* **WHAT IS NEEDED**
Reproduce the entries word for word, starting at the line that contains "Screen dimensions: 907x554" and ending at the last line of the entries.

(Items in a dataset)
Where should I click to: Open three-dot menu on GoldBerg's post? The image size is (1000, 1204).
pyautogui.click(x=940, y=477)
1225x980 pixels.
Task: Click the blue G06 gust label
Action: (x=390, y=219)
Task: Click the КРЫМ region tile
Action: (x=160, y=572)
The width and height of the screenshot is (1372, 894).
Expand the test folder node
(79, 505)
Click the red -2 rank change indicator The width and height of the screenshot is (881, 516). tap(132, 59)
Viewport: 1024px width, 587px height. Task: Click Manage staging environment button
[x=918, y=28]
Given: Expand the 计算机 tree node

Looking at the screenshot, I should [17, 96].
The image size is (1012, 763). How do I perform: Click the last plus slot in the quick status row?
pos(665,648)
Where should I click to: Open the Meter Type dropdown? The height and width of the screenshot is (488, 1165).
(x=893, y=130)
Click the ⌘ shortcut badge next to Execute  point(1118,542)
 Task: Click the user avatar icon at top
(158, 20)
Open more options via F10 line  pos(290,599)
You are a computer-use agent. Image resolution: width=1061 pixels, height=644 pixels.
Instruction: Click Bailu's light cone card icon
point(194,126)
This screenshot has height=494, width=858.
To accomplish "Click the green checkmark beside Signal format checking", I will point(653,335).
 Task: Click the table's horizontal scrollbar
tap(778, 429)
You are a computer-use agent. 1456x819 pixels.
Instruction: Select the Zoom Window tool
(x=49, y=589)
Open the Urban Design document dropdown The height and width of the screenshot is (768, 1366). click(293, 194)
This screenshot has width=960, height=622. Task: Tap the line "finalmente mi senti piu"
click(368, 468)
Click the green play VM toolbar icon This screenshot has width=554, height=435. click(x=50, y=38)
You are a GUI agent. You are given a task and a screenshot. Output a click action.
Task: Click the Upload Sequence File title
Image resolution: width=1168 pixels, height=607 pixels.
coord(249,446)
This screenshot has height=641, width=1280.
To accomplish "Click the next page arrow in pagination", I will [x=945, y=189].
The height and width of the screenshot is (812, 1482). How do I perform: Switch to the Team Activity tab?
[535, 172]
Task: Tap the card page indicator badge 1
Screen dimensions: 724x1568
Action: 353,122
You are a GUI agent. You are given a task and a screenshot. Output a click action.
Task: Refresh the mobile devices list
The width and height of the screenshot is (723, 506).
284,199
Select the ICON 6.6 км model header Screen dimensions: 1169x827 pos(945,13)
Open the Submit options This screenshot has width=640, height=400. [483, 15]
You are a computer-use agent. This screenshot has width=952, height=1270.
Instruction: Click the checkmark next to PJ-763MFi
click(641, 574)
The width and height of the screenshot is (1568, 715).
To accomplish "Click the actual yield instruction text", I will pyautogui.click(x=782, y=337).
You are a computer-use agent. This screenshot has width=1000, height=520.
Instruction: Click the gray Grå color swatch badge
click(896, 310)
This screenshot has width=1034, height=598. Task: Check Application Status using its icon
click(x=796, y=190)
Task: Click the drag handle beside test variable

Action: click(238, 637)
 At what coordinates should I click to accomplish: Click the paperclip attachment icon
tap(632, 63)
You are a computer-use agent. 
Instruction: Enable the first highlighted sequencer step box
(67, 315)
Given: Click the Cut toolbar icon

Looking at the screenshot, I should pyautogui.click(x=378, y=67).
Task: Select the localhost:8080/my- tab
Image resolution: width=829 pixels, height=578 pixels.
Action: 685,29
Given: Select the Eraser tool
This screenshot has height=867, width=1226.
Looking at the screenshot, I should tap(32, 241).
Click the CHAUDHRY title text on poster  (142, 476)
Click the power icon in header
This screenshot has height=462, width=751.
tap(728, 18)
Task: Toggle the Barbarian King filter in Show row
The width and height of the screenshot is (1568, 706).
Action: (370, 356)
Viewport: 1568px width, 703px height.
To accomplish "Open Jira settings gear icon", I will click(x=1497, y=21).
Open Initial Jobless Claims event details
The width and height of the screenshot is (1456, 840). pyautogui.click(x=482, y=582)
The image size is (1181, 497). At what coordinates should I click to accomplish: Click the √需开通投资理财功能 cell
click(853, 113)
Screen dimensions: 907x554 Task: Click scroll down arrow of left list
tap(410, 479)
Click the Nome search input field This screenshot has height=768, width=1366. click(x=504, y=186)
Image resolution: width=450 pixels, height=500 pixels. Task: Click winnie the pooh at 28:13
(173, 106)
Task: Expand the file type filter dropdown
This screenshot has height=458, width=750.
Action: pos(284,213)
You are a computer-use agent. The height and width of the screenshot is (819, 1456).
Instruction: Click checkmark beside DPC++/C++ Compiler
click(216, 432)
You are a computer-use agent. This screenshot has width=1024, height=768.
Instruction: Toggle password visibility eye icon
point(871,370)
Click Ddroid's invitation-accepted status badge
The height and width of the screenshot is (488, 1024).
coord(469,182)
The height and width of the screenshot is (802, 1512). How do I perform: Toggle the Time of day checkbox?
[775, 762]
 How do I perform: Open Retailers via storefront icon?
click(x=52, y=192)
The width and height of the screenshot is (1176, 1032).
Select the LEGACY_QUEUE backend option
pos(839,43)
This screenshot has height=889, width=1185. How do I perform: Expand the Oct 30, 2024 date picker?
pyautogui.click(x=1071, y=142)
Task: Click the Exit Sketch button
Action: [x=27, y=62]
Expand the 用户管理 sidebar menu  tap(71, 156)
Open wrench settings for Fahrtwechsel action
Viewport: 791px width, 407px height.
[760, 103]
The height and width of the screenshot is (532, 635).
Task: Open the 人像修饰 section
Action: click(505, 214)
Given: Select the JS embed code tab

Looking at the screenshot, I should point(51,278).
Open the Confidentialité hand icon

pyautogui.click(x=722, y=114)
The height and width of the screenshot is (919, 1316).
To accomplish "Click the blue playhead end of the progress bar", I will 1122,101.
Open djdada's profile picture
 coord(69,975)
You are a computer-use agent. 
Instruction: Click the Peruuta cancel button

* **RESPONSE FOR THIS EXERCISE**
Screen dimensions: 907x554 Task: Click scroll down arrow of left list
tap(410, 479)
Click the Nome search input field This screenshot has height=768, width=1366. click(x=504, y=186)
Image resolution: width=450 pixels, height=500 pixels. Task: Click winnie the pooh at 28:13
(173, 106)
Task: Expand the file type filter dropdown
This screenshot has height=458, width=750.
Action: pos(284,213)
You are a computer-use agent. The height and width of the screenshot is (819, 1456).
Instruction: Click checkmark beside DPC++/C++ Compiler
click(216, 432)
You are a computer-use agent. This screenshot has width=1024, height=768.
Instruction: Toggle password visibility eye icon
point(871,370)
Click Ddroid's invitation-accepted status badge
The height and width of the screenshot is (488, 1024).
coord(469,182)
The height and width of the screenshot is (802, 1512). How do I perform: Toggle the Time of day checkbox?
[775, 762]
 How do I perform: Open Retailers via storefront icon?
click(x=52, y=192)
The width and height of the screenshot is (1176, 1032).
Select the LEGACY_QUEUE backend option
pos(839,43)
This screenshot has height=889, width=1185. How do I perform: Expand the Oct 30, 2024 date picker?
pyautogui.click(x=1071, y=142)
Task: Click the Exit Sketch button
Action: [x=27, y=62]
Expand the 用户管理 sidebar menu  tap(71, 156)
Open wrench settings for Fahrtwechsel action
Viewport: 791px width, 407px height.
[760, 103]
The height and width of the screenshot is (532, 635).
Task: Open the 人像修饰 section
Action: click(505, 214)
Given: Select the JS embed code tab

Looking at the screenshot, I should point(51,278).
Open the Confidentialité hand icon

pyautogui.click(x=722, y=114)
The height and width of the screenshot is (919, 1316).
To accomplish "Click the blue playhead end of the progress bar", I will 1122,101.
Open djdada's profile picture
 coord(69,975)
You are a computer-use agent. 
Instruction: Click the Peruuta cancel button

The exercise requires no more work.